What is the basic definition of nutrition?

By definition, nutrition is the process of providing or obtaining the food necessary for health and growth. Understanding proper nutrition and how the body uses the nutrients in food can help one balance the relationship between diet, health, and even disease.

Nutrition A to Z

In order to understand the basics of nutrition, one has to understand what nutrients actually are. Nutrients are divided into two main categories: macronutrients and micronutrients. The functions of these nutrients and recommended dietary intake of macronutrients and micronutrients are important to balanced health. To have a solid grasp of nutrition, it’s vital that you understand some key terms and how they impact your body. We want to provide more than a β€œnutrition in 100 words” list, so without further ado, here is an alphabetical A-to-Z nutrition breakdown:

Macronutrients

Macronutrients are the nutrients the body needs in large amounts. Macronutrients are converted into energy through caloric intake. Think carbohydrates, fats, and proteins.

Carbohydrates

Your body uses carbohydrates as fuel during high-intensity exercise, as a means to preserve muscle mass during exercise by sparing protein, and as a tool to field the central nervous system, too. Roughly 45-65% of calories should come from sources of carbohydrates. Carbohydrates include dairy, grains, fruit, some vegetables, and sugar.

Fats

Fats provide you with your energy reserve, protect your vital organs, provide insulation, and transport fat-soluble vitamins throughout your body. Only 20-35% of your total daily calories should come from fat (with less than 10% coming from saturated fat). Healthy fats are found in oils, nuts, seeds, avocados, meat, fish, and dairy.

Proteins

Proteins have several functions. For starters, they support tissue structure and make up part of the cell plasma membranes. They are involved in metabolic, transport, and hormone systems. Proteins also make up enzymes that regulate the metabolism and are involved in acid-base balance to maintain a neutral environment in the body. The recommended daily allowance is based solely on activity level. Protein is found in legumes, soy products, nuts, whole grains, seeds, and animal sources.
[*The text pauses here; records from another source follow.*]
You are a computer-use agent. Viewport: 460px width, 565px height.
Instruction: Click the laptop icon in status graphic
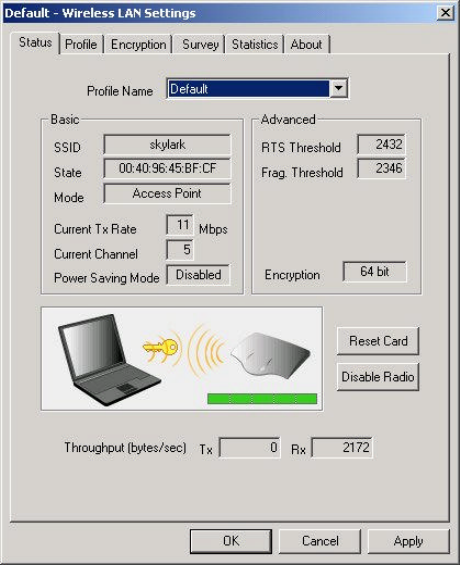tap(109, 359)
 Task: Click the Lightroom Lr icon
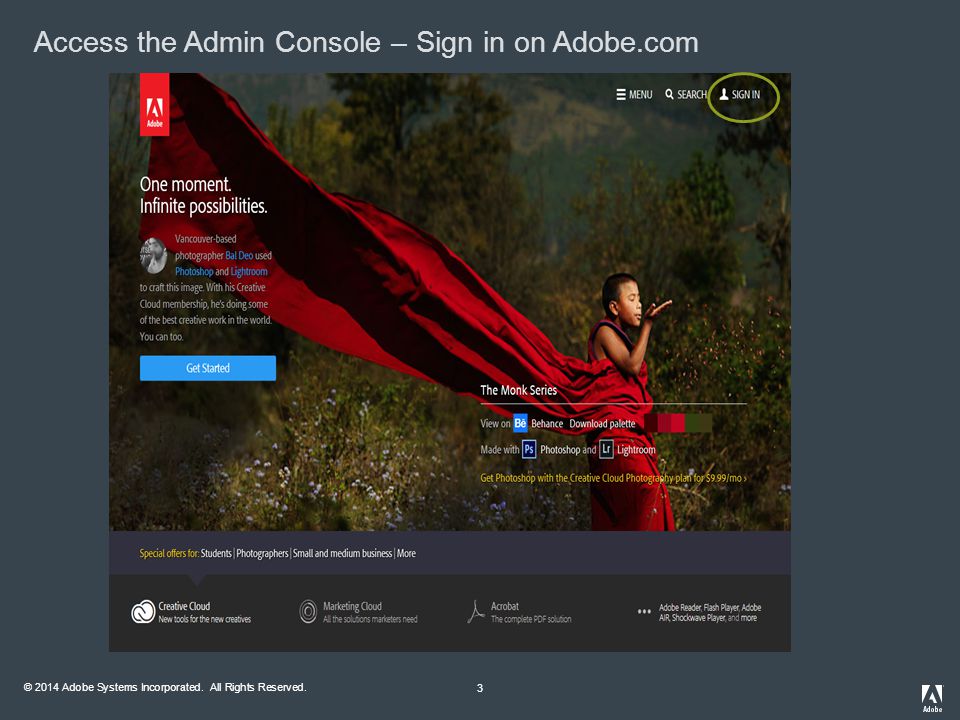(606, 449)
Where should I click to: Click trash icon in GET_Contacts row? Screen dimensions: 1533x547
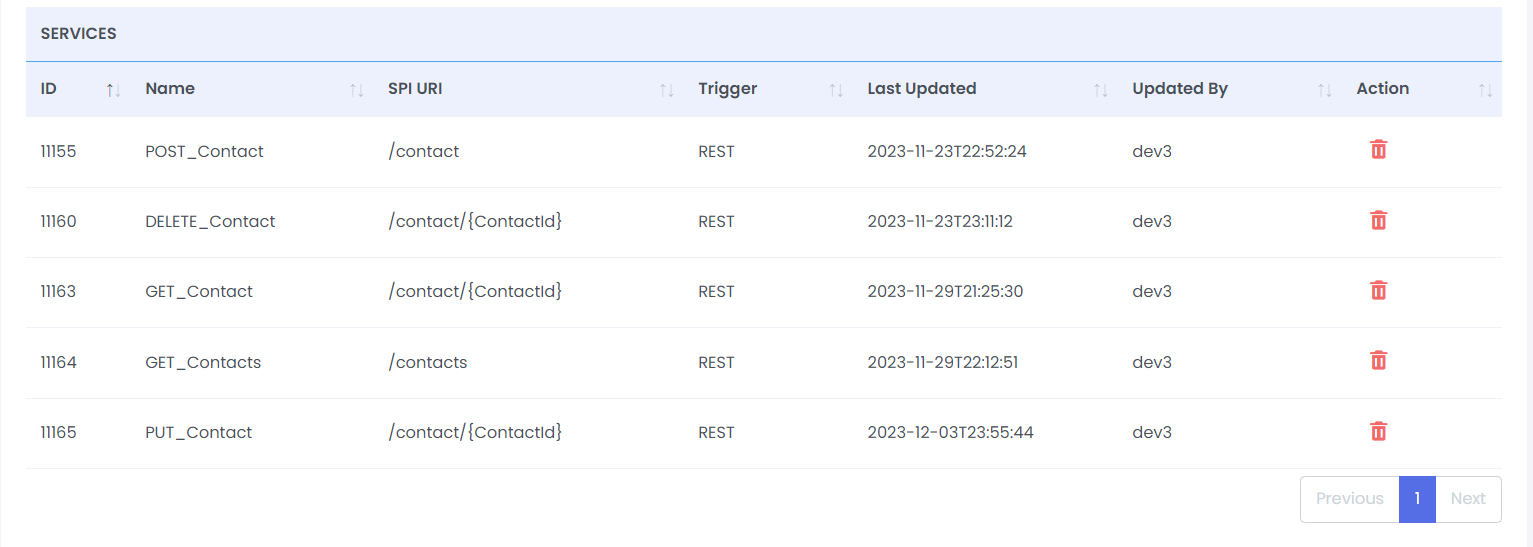(1378, 360)
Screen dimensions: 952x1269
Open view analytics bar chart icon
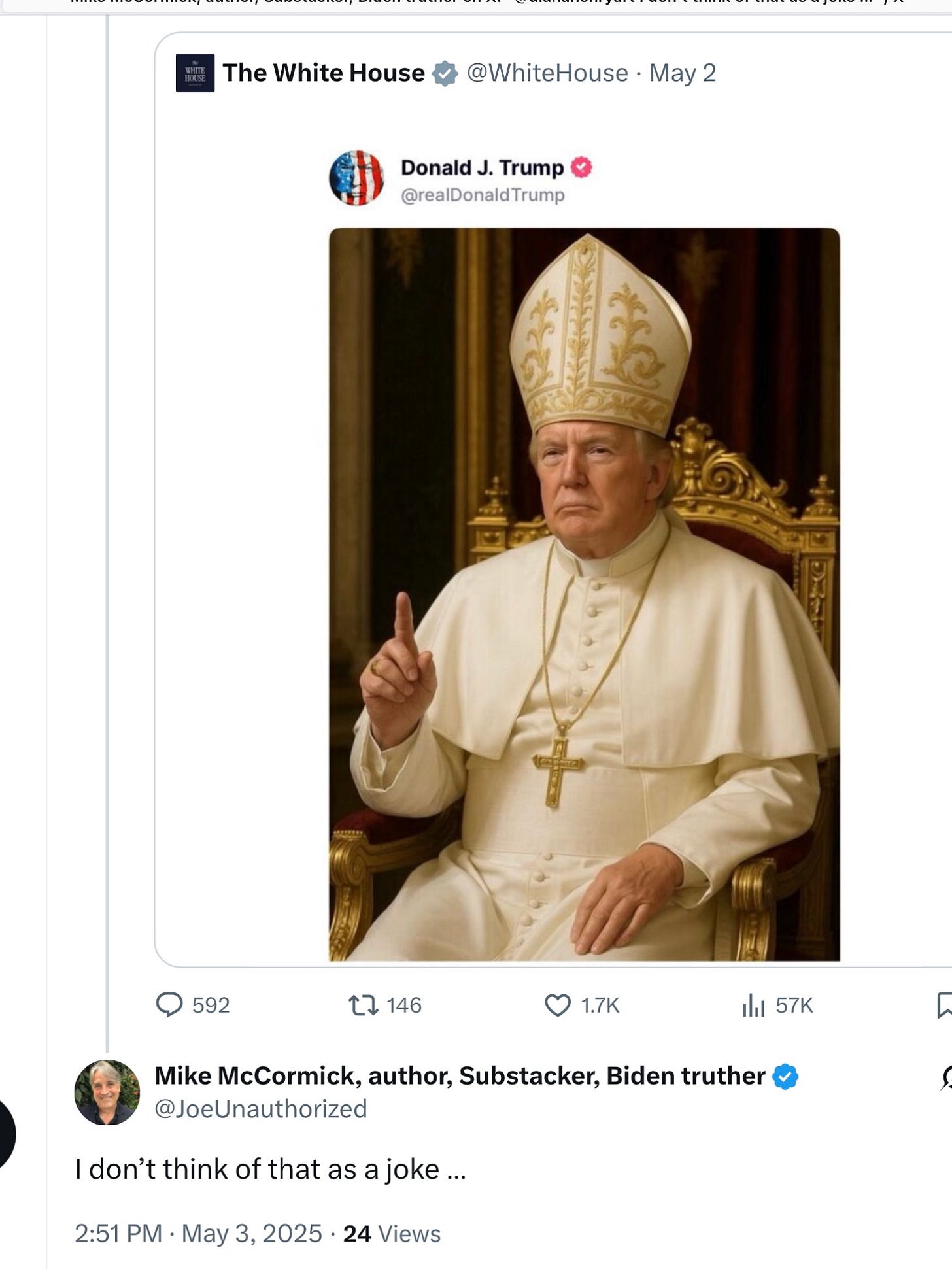(x=753, y=1005)
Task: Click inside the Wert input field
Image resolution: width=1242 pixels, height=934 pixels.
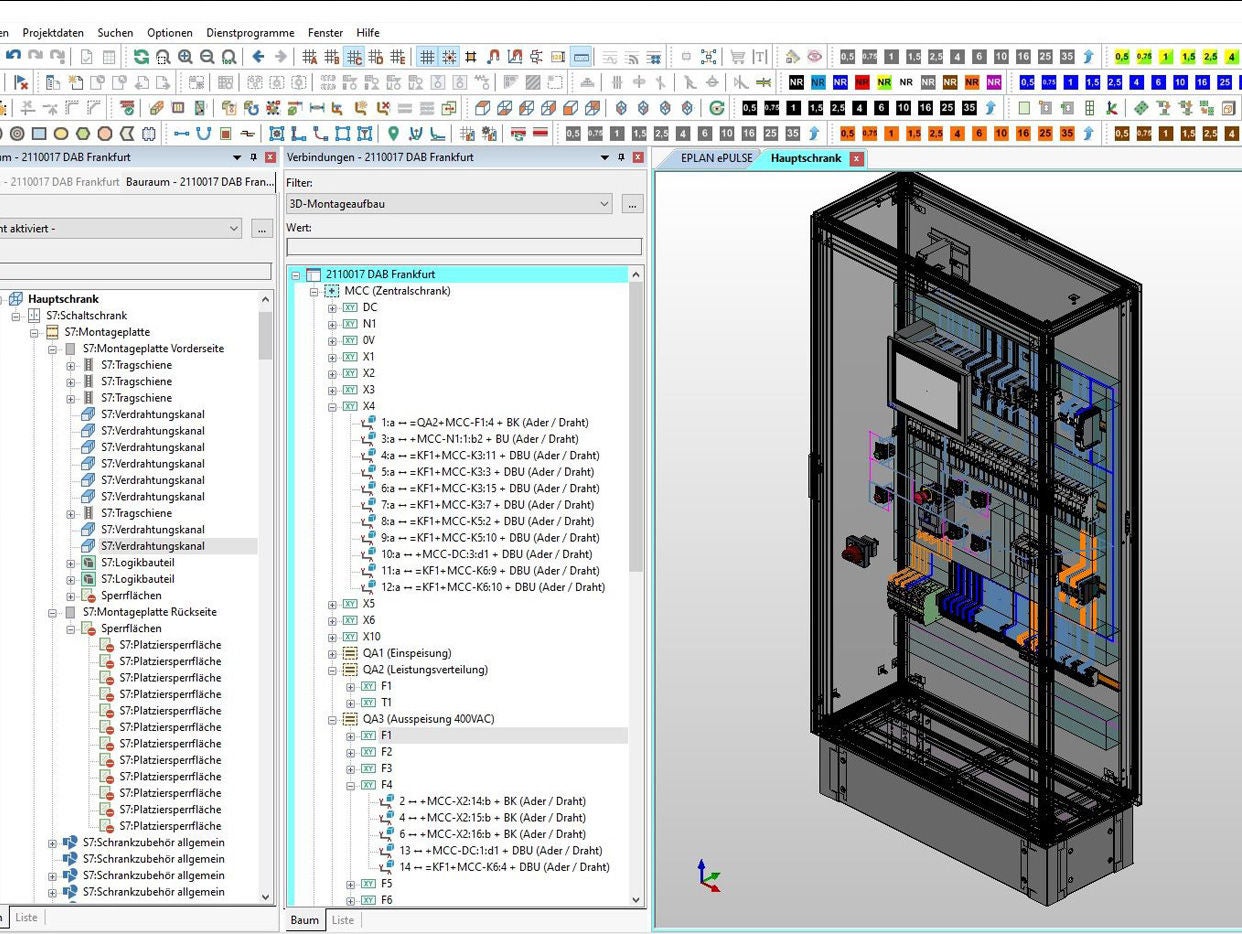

Rows of fresh, colorful vegetables and fruits at the supermarket

Micronutrients

While still essential, the body needs micronutrients in smaller amounts. These include fat-soluble vitamins, minerals, water, and water-soluble vitamins.

Fat-Soluble Vitamins

Fat-soluble vitamins can promote growth, reproduction, and health. Fat-soluble vitamins include:

  • Vitamin A – supports vision, healthy skin, and hair
  • Vitamin D – promotes strong teeth and bones
  • Vitamin E – prevents damage to cell membranes, supports blood production, and protects vitamin A
  • Vitamin K – aids in blood clotting

Minerals

Minerals are used to keep the bones, muscles, heart, and brain working properly. Minerals include:

  • Calcium – maintains teeth and bones, helps blood clots, and helps nerve and muscle function
  • Iron – forms blood cells and transports oxygen through the body
  • Potassium – regulates cell-water balance, supports nerve function, and helps maintain heart rhythm
  • Sodium – regulates water balance and stimulates nerves
  • Zinc – helps transport carbon dioxide, aids in healing wounds, and forms enzymes

Water

Water makes up most of our bodies. It has plenty of functions including, but not limited to, regulating body temperature, lubricating joints, carrying nutrients and oxygen to cells, protecting body organs and tissues, and preventing constipation.

Water-Soluble Vitamins

Water-soluble vitamins free the energy found in your food and keep tissues healthy. Water-soluble vitamins include:

  • Vitamin B1 – Thiamin is needed to release the energy in food and prevent beriberi. It is found in whole grains, dried beans, peas, peanuts, and animal proteins.
  • Vitamin B2 – Riboflavin is needed to build and maintain body tissues. It is found in whole grains, green and yellow vegetables, and animal proteins.
  • Vitamin B6 – Pyridoxine supports the nervous system and is involved in blood production and the breakdown of protein and glucose. It is found in potatoes, chickpeas, yeast, nuts, bulgur, fish, rice, and bananas.
  • Vitamin B9 – Folic acid is needed to release energy in food and can be found in whole grains, dried beans, peas, peanuts, and animal proteins.
  • Vitamin B12 – Cobalamine promotes proper growth and development of the nervous system. It can be found in fortified cereals, non-dairy kinds of milk, and nutritional yeast. It is also found in algae and animal products.
  • Vitamin C – Ascorbic acid helps form growth hormones and is needed to build strong gums, teeth, and bones. It also acts as an antioxidant. It can be found in citrus fruits, cabbage, berries, and peppers.

While not a comprehensive A-to-Z Nutrition list, it is a good start in helping you understand how your body works, how foods support and provide energy, and which food sources you should incorporate into your diet.